═════ Records for processing ═════
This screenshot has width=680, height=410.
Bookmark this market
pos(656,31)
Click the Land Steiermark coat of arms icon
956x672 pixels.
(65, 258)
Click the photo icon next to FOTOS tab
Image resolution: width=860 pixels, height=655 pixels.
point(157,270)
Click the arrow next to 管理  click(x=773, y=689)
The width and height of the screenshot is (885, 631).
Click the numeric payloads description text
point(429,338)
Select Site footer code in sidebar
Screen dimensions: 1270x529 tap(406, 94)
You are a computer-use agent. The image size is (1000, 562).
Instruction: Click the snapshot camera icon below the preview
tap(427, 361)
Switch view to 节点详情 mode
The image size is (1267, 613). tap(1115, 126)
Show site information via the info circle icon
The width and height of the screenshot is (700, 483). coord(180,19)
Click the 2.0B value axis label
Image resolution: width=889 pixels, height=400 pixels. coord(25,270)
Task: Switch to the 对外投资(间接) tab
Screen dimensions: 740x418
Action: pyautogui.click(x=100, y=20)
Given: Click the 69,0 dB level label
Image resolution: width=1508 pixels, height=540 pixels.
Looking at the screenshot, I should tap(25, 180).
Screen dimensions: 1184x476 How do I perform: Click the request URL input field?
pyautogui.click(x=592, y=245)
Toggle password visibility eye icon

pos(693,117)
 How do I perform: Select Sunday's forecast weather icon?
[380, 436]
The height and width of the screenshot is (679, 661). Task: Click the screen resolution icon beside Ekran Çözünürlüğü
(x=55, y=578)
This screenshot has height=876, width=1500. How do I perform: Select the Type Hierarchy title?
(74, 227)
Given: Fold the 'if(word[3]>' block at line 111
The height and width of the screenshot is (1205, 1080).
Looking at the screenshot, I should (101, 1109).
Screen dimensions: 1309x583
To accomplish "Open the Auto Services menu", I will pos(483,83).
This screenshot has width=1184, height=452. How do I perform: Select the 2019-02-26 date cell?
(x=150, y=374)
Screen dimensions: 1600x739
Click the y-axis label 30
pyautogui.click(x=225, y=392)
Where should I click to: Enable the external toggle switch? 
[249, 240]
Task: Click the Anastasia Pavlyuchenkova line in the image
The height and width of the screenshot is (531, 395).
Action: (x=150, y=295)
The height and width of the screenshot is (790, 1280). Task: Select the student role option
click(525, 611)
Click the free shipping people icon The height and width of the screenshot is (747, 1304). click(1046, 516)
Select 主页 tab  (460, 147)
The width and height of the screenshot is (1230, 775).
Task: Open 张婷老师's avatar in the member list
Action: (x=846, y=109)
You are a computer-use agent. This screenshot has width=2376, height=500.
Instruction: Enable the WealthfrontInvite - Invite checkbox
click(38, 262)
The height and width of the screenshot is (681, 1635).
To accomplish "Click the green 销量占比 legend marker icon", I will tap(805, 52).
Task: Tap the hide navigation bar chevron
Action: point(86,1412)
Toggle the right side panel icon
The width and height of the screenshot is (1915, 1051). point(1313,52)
═════
Filter the material above down to the lines that hold the word "computer".

You are a computer-use agent. The image size is (1000, 562).
You are a computer-use agent. This screenshot has width=2376, height=500.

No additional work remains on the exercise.